Ella menunjuk buku-buku Ruth. "Kenapa kamu bawa buku? Apa disuruh ayahmu?"

"Tidak," kata Ruth. "Ini adalah buku-buku sekolahku. Aku sekolah di MULO."

Mata Ella berbinar seolah Ruth baru saja memberitahunya dia sudah pernah pergi ke Bulan.

"Kamu bisa masuk ke MULO? Sekolah itu kan sulit sekali. Bahasa Belanda kamu harus lancar dan otakmu harus encer..."

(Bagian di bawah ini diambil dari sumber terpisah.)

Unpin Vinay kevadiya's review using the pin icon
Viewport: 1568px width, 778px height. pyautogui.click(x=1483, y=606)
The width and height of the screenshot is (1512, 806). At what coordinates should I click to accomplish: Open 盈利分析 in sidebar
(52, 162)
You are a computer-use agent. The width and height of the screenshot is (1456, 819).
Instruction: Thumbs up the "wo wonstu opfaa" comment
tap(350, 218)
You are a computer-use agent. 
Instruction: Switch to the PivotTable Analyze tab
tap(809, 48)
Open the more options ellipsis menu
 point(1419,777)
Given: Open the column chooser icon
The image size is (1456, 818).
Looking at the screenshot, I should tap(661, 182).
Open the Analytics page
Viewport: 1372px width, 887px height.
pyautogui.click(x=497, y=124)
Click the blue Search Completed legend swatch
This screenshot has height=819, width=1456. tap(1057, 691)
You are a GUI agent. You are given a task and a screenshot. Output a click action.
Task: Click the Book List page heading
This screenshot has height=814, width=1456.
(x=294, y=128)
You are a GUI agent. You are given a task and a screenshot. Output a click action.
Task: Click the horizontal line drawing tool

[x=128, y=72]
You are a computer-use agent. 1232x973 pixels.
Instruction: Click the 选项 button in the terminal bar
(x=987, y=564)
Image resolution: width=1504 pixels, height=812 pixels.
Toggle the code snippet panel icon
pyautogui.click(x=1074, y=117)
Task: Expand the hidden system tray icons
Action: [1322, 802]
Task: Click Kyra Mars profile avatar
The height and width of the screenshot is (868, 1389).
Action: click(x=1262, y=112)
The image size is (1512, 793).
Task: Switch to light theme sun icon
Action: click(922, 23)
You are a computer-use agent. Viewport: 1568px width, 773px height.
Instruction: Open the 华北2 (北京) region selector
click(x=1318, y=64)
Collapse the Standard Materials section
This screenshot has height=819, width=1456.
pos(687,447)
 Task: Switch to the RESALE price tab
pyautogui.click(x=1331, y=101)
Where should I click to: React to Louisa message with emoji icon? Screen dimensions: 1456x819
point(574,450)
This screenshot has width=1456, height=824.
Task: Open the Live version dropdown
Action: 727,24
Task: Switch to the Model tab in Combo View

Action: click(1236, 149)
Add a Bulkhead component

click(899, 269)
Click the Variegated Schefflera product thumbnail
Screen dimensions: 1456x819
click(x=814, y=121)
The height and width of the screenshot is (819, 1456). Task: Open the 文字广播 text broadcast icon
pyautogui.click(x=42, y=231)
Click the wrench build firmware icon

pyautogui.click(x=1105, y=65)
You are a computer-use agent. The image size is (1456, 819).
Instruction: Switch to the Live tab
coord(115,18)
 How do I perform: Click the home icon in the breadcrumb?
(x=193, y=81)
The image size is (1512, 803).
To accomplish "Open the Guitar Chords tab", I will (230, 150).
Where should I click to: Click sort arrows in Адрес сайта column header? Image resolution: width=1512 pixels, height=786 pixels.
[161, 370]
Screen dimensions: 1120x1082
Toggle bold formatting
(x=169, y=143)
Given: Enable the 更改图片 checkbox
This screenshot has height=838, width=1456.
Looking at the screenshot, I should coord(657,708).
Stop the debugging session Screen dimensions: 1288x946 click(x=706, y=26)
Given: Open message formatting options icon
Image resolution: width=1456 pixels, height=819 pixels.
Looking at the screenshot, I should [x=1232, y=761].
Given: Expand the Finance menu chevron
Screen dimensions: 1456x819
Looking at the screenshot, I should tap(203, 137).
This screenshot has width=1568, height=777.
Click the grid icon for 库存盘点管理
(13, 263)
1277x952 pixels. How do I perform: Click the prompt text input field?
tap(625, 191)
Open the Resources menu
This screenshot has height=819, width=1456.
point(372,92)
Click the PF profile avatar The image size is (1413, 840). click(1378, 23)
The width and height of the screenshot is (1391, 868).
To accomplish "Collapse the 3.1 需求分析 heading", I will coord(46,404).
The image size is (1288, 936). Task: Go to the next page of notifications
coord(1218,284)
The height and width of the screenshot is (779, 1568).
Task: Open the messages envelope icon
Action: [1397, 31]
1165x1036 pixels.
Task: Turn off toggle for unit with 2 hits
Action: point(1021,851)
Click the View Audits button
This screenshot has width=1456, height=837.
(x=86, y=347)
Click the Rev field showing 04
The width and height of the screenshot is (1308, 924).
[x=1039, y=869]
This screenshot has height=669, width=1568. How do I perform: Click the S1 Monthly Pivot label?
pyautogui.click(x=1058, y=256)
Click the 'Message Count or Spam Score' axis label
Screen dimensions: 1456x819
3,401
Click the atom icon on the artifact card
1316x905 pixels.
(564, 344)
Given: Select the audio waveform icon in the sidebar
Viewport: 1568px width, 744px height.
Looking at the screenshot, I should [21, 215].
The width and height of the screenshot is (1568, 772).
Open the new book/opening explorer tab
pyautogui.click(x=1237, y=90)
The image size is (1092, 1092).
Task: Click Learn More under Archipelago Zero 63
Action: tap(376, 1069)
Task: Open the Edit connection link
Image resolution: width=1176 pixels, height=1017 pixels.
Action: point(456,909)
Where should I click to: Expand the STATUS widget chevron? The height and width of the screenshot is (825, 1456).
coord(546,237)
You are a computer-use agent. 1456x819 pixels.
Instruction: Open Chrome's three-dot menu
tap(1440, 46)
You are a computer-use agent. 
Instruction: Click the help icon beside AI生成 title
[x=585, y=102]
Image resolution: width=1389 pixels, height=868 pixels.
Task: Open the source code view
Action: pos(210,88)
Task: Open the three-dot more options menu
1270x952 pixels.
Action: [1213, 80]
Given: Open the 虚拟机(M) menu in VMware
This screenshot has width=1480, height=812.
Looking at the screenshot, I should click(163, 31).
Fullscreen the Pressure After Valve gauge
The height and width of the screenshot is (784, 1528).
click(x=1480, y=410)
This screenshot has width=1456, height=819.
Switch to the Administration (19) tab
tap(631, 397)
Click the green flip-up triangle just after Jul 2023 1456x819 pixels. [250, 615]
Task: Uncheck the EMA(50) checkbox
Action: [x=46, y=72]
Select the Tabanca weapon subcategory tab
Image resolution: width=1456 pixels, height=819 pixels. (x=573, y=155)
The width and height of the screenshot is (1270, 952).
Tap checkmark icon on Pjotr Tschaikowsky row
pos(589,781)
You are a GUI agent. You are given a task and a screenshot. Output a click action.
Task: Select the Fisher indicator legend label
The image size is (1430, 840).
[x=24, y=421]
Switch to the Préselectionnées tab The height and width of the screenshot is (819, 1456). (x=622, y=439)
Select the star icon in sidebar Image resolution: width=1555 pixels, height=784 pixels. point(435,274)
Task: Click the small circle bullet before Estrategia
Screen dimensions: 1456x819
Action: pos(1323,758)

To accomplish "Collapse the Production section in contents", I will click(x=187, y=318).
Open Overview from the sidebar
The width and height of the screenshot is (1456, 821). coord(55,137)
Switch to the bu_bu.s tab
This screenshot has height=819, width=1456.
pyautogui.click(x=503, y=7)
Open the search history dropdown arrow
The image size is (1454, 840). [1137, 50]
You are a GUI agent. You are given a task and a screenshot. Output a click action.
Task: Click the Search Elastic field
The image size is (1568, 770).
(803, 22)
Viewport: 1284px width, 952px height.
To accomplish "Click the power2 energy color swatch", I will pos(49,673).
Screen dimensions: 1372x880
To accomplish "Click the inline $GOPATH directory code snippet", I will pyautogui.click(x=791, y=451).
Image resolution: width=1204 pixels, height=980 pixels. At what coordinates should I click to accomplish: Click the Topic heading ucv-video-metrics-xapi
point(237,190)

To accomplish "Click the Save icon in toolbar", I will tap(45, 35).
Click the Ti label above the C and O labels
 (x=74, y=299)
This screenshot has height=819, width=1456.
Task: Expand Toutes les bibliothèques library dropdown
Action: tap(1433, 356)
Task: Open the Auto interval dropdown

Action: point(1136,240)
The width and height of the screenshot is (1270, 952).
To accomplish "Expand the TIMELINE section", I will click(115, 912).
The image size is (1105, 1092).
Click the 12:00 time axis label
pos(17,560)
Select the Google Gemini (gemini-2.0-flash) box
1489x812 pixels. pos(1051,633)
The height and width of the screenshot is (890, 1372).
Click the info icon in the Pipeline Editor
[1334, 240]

"Aku belajar," kata Ruth. "Tes masuk MULO tidak sesulit ELS, kok. Kalau belajar, pasti bisa."

Ella terpana. "Tapi kamu kan perempuan..."

"Iya, aku perempuan dan aku lulus tes masuk MULO," kata Ruth. Dari penampilan Ella dan pekerjaannya sebagai pelayan, Ruth sudah bisa menebak Ella pastilah tidak bersekolah sama seperti kebanyakan gadis muda lainnya.

"Aku tidak sekolah," kata Ella, mengakui dugaan Ruth. "Aku bisa membaca dan menghitung sedikit, tapi tidak lancar. Majikanku bilang perempuan tidak perlu sekolah..."

"Sekolah menyenangkan, kok," kata Ruth. "Kami diajari membaca, berhitung, bahasa, sains, geografi, dan pengetahuan umum. Kau menimba ilmu, bukan menghabiskan waktu..."

Ella mencondongkan tubuhnya ke arah Ruth dengan tertarik. "Tapi... bagaimana dengan para laki-laki itu?"

"Memangnya ada apa dengan mereka?" Ruth tertawa. "Mereka laki-laki dan kita perempuan. Mereka punya otak dan kita juga. Kenapa harus takut?"